借助树正则化将句法引入Transformer语言模型

Sneaking Syntax into Transformer Language Models with Tree Regularization

摘要 Abstract

虽然人类语言理解的构成性解释基于层级化的树状过程,但像Transformer这样的神经网络模型缺乏对这种树结构的直接归纳偏置。引入句法归纳偏置可能在Transformer语言模型(LMs)中解锁更稳健且数据高效的训练,但现有方法大多通过极大地限制模型来实现这一点,要么降低其表达能力,要么增加推理复杂度。本文提出了一种新的方法,即通过结构化正则化轻量地向给定的Transformer电路注入句法归纳偏置。我们引入了TreeReg,这是一种辅助损失函数,它将银标准解析中的括号决策转化为对向量隐藏状态的一组可微的正交性约束。TreeReg能够无缝集成到标准LM目标中,无需进行架构上的改动。在WikiText-103等自然语言语料库上预训练的LMs在分布外数据上的困惑度降低了多达10%,句法泛化的性能提高了多达9.5个百分点,并且只需要不到一半的数据量即可超越标准LMs。即使对于预训练的大规模语言模型(LLMs),TreeReg依然有效:使用TreeReg继续预训练Sheared Llama模型可以提升句法泛化能力,而在MultiNLI数据集上结合TreeReg进行微调可以将对抗性自然语言推理基准上的性能下降幅度减少41.2个百分点。我们公开了所有代码,以指导未来的研究。
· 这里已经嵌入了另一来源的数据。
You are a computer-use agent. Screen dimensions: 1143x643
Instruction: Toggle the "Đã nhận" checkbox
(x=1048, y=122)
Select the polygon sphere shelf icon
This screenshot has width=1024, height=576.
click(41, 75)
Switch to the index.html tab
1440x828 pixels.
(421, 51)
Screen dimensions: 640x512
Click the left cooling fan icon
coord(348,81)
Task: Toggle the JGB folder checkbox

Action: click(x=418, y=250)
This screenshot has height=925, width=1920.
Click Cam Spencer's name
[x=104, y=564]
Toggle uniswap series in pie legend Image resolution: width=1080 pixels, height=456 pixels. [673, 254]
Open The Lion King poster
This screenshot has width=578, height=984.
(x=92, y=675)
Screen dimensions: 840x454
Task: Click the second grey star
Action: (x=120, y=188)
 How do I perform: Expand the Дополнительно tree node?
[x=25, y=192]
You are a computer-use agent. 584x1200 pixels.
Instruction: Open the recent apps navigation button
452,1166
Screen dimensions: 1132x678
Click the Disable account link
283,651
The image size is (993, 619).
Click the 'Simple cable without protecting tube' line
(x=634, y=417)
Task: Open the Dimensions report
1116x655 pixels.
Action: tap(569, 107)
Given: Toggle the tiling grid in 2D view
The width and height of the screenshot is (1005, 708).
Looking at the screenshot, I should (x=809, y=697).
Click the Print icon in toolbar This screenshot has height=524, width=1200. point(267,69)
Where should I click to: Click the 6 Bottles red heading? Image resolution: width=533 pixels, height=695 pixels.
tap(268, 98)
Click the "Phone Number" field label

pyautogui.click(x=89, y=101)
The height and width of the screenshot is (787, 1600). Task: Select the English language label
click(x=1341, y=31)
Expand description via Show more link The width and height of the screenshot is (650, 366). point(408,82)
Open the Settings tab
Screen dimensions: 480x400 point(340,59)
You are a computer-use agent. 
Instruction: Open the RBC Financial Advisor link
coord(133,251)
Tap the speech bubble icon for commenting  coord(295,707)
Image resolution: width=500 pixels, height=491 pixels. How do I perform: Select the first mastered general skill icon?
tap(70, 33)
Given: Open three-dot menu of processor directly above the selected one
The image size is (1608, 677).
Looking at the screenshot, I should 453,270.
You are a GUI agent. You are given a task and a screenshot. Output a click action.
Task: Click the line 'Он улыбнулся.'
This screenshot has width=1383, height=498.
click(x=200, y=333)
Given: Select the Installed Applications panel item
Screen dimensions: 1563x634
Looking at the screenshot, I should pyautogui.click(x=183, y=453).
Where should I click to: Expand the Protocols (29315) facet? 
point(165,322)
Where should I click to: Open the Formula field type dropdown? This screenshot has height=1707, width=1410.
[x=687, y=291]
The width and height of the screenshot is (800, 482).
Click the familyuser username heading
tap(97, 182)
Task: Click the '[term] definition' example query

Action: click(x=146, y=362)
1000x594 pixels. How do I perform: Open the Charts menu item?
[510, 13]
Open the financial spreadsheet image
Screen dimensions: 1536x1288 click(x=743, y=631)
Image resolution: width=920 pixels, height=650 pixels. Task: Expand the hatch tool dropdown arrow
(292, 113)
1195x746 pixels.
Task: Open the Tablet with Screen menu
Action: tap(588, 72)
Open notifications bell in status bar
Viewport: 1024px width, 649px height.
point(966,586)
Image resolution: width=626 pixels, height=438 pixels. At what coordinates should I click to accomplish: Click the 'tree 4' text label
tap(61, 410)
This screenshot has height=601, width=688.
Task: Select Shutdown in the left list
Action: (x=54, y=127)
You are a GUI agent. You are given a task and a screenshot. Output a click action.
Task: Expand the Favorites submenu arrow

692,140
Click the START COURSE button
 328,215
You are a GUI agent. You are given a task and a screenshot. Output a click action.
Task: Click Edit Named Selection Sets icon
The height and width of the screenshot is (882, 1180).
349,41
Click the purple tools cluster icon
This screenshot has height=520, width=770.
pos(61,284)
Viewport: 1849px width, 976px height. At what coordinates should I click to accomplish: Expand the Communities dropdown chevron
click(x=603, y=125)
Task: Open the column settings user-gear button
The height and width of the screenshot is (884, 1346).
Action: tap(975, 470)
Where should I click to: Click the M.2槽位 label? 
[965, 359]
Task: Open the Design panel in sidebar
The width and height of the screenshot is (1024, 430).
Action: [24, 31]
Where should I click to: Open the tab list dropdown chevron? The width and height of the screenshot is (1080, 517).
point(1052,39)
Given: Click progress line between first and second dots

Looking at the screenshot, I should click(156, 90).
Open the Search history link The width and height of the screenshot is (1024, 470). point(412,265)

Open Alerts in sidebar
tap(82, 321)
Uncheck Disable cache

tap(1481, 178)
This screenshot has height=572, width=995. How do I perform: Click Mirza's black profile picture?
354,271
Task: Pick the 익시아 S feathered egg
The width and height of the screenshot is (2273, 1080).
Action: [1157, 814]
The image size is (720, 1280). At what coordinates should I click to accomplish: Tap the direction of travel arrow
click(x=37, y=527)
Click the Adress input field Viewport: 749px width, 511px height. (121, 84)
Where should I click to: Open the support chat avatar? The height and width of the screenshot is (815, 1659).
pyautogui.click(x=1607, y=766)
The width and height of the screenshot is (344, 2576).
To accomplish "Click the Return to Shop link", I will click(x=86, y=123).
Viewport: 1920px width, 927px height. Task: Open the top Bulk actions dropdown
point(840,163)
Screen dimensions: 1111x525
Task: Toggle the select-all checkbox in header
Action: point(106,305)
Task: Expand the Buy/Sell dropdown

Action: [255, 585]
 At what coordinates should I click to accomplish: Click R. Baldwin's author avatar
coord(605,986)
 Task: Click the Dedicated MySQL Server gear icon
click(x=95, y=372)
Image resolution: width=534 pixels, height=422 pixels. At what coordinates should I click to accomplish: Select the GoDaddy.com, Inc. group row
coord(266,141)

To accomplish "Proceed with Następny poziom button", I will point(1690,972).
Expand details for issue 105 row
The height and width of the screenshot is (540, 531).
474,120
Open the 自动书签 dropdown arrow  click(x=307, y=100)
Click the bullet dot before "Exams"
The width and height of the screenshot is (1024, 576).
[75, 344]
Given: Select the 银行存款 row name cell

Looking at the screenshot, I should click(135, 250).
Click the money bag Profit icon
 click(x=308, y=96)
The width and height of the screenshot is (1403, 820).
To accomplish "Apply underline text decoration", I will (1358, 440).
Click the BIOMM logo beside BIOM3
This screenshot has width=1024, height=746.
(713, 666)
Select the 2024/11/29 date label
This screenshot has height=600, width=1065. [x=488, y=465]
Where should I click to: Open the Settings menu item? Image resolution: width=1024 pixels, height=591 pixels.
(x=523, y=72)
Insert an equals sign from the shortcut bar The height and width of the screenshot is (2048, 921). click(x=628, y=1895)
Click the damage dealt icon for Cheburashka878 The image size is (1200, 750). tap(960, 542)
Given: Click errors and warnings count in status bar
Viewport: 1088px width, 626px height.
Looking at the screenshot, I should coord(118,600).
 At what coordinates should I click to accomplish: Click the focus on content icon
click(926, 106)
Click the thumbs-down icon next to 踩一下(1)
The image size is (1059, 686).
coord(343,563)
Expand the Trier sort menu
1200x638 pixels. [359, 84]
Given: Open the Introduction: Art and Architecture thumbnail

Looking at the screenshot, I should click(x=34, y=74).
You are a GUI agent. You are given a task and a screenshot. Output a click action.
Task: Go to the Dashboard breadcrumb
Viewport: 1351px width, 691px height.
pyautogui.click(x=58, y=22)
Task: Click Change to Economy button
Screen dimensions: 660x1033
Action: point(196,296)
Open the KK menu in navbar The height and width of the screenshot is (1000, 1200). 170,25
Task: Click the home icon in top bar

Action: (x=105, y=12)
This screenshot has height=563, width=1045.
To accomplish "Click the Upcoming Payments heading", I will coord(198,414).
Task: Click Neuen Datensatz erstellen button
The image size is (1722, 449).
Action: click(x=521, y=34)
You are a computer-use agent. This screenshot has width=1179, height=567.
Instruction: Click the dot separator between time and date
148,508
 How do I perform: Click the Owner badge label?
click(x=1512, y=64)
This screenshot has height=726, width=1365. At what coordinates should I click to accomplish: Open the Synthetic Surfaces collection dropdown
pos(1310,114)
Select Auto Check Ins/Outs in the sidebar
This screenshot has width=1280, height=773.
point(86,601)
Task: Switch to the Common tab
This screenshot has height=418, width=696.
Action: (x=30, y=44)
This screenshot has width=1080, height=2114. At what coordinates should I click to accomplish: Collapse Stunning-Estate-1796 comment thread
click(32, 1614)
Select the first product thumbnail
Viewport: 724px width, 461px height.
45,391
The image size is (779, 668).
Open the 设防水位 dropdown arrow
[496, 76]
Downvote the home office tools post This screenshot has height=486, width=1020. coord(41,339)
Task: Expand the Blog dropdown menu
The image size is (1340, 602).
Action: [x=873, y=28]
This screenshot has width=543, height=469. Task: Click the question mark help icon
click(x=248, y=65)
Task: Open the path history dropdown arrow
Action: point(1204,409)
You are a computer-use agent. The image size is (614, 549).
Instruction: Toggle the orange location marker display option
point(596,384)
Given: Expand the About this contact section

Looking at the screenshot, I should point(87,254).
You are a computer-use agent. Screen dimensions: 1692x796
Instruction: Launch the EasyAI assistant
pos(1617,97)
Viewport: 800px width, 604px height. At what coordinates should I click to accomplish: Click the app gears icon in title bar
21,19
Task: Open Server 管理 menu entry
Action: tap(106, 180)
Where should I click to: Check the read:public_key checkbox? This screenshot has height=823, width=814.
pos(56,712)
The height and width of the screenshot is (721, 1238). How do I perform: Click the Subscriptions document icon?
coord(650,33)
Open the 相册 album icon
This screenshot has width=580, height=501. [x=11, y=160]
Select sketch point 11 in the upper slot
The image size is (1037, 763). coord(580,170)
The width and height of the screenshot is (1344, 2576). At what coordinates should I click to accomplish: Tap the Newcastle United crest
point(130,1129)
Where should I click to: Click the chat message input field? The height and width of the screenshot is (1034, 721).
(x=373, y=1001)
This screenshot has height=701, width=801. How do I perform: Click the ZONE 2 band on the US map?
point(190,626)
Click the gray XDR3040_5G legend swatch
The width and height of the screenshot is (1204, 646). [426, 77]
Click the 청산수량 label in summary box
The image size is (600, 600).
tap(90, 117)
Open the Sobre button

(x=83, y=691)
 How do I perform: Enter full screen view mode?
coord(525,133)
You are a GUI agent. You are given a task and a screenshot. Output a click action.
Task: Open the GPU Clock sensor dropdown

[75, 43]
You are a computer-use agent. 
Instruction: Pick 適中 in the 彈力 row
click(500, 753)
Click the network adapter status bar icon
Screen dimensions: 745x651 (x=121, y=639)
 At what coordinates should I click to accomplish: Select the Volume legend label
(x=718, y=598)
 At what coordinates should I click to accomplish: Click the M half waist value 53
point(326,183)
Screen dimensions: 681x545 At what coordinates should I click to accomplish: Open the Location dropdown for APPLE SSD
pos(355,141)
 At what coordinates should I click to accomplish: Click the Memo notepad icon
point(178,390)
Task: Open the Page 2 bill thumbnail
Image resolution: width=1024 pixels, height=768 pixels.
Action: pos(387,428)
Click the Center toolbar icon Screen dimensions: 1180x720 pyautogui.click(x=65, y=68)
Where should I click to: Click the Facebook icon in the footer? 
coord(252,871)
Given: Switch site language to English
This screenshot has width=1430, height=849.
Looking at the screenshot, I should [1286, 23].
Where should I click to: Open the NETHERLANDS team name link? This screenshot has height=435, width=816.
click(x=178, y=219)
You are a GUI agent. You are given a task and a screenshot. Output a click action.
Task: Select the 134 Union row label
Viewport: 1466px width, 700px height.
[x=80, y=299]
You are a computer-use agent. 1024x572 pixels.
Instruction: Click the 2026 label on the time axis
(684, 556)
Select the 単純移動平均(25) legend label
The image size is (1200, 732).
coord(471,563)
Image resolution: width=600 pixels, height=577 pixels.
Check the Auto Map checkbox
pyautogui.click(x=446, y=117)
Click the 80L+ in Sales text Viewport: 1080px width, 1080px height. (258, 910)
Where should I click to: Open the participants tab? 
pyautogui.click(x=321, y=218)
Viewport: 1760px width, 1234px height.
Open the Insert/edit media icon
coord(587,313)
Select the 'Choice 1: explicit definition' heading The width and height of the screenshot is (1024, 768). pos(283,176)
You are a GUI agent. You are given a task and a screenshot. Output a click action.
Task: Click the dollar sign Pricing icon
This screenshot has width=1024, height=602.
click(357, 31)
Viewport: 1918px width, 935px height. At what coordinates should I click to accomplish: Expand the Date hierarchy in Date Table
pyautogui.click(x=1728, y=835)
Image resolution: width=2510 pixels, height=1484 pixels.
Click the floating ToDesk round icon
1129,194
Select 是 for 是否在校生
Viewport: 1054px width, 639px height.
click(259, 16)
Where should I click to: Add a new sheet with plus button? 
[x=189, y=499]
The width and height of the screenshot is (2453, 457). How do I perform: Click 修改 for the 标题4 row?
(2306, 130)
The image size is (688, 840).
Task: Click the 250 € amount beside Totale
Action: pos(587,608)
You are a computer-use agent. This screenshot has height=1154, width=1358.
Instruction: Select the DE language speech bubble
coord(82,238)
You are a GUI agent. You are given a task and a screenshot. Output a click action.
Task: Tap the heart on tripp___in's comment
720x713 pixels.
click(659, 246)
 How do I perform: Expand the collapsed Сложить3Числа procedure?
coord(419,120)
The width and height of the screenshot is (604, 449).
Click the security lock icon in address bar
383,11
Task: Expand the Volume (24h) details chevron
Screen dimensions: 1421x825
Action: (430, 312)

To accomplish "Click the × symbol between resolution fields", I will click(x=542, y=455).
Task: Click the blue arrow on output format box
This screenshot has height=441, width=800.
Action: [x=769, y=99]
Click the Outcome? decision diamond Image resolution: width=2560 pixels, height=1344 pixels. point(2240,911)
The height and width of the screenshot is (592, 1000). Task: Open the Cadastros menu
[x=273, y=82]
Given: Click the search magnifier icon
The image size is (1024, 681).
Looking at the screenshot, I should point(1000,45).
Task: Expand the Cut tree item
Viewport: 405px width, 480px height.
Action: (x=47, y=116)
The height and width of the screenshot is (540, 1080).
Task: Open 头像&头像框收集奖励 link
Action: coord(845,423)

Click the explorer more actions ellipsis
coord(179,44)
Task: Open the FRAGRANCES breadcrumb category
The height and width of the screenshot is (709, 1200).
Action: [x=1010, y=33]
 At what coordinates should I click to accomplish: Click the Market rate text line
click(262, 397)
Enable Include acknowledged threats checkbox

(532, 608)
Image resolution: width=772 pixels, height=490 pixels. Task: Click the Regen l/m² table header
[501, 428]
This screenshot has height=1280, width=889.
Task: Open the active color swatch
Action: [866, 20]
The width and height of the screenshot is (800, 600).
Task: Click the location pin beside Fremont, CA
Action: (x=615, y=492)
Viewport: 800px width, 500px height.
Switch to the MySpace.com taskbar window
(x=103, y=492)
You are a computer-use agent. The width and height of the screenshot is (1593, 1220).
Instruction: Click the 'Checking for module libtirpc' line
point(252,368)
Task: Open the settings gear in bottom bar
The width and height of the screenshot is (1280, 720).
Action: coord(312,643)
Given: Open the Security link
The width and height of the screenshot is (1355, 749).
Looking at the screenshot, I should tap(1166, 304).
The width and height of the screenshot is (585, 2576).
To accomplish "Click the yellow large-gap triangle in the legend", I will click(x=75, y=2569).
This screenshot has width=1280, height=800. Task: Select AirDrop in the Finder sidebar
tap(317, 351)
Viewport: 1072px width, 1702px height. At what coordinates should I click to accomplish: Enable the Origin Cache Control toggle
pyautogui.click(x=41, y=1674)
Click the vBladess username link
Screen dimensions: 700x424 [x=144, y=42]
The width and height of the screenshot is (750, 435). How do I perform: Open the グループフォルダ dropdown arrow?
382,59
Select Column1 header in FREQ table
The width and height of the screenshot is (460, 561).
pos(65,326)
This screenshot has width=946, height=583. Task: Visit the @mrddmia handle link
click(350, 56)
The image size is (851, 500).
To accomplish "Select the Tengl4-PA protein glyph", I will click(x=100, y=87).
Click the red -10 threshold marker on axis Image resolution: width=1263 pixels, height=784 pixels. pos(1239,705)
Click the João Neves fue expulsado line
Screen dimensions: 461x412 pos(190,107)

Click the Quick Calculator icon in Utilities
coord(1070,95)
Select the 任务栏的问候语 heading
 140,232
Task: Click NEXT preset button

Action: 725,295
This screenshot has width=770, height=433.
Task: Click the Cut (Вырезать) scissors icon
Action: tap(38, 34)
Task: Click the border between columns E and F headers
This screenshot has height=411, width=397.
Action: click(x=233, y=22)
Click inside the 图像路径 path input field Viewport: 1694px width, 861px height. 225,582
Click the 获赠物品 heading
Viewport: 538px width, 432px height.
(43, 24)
While compositional accounts of human language understanding are based on a hierarchical tree-like process, neural models like transformers lack a direct inductive bias for such tree structures. Introducing syntactic inductive biases could unlock more robust and data-efficient learning in transformer language models (LMs), but existing methods for incorporating such structure greatly restrict models, either limiting their expressivity or increasing inference complexity. This work instead aims to softly inject syntactic inductive biases into given transformer circuits, through a structured regularizer. We introduce TreeReg, an auxiliary loss function that converts bracketing decisions from silver parses into a set of differentiable orthogonality constraints on vector hidden states. TreeReg integrates seamlessly with the standard LM objective, requiring no architectural changes. LMs pre-trained with TreeReg on natural language corpora such as WikiText-103 achieve up to 10% lower perplexities on out-of-distribution data and up to 9.5 point improvements in syntactic generalization, requiring less than half the training data to outperform standard LMs. TreeReg still provides gains for pre-trained LLMs: Continued pre-training of Sheared Llama with TreeReg results in improved syntactic generalization, and fine-tuning on MultiNLI with TreeReg mitigates degradation of performance on adversarial NLI benchmarks by 41.2 points. We release all code to guide future research.